Wolfgang Kos
Landgemacht & handgemacht
Bemerkungen zur Kulturellen Handschrift im “alternativen” Milieu
Laurie Anderson, deren multimedial erzählte Geschichten man als melancholischen Rettungsversuch von Ganzheit durch Zerlegung in scheinbar zusammenhanglose Einzelgesten beschreiben könnte, sagte in einem Interview einmal diesen Satz: »Wenn ich vor der Alternative stehe, zwischen dem Schönen und dem Richtigen zu wählen, dann wähle ich das Schöne.« Unter dem Schönen versteht sie natürlich nicht bloß ein Waldstück in Agfacolor oder die Regelmäßigkeit einer Blüte (um Dia-Motive zu nennen, die Bio-Harmoniker gerne verwenden), sondern just auch disfunktional gewordene Reste, die unsere Zivilisation so wahllos hinter sich läßt, auch das Verbrauchte und Ausgeleierte.
Ich nehme nicht an, daß Laurie Anderson das Schöne dem Richtigen vorzieht, weil sie besonders frivol ist.
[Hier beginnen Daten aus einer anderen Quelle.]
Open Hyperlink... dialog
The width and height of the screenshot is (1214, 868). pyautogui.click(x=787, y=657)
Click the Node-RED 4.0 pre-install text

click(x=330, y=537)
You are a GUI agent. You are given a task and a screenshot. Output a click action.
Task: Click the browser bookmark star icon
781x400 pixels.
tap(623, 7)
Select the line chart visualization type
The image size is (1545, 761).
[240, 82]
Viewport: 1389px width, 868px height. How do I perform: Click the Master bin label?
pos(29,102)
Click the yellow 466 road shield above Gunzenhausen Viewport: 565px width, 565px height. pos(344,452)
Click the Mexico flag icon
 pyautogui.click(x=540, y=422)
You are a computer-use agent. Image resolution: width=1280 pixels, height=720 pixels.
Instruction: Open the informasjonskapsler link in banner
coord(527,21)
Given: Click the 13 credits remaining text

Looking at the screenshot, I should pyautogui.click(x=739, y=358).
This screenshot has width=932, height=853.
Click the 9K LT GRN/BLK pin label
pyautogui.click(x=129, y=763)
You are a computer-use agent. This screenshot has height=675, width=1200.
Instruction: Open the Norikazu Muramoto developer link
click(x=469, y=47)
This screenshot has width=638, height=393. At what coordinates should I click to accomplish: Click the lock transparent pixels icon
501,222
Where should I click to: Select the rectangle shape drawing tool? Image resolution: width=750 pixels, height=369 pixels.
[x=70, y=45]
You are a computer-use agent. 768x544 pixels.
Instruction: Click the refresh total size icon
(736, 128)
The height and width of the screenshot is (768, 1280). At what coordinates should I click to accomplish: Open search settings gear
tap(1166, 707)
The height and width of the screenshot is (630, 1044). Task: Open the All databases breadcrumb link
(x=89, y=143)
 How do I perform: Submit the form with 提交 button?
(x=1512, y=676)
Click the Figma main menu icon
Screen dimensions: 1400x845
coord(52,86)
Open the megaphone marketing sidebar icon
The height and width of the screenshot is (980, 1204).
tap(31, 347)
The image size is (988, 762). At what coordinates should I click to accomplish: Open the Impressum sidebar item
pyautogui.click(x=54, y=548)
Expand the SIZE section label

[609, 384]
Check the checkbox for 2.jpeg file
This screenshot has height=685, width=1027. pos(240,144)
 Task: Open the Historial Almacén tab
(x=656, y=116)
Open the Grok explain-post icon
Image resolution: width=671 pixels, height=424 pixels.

Auch sie weiß wohl ganz genau, daß es Situationen gibt, in denen man das sogenannte Richtige tun muß.
Sie sagt es, glaube ich, weil sie ihre Optionen offen halten will. Weil man nur in einer riskanten und heiklen Konstellation künstlerisch produktiv sein kann. Wählt sie das Richtige, so wählt sie etwas, für das man nicht unbedingt die Kunst braucht, falls man nicht Tendenzkünstler sein will. Das Richtige muß man sowieso ständig tun. Aber das Schöne (oder das »Schöne«) kann Provokation und Herausforderung in einer Zeit sein, in der alle guten Menschen ständig über das Häßlichwerden der Welt klagen. Laurie Anderson schließt ja weder Kitsch noch Lüge als Material der Kunst von vorneherein aus: sie läßt sich darauf ein, Bilder nicht mit moralischer Wertung zu belasten (man denke nur an all die Zeigefinger, die vor der…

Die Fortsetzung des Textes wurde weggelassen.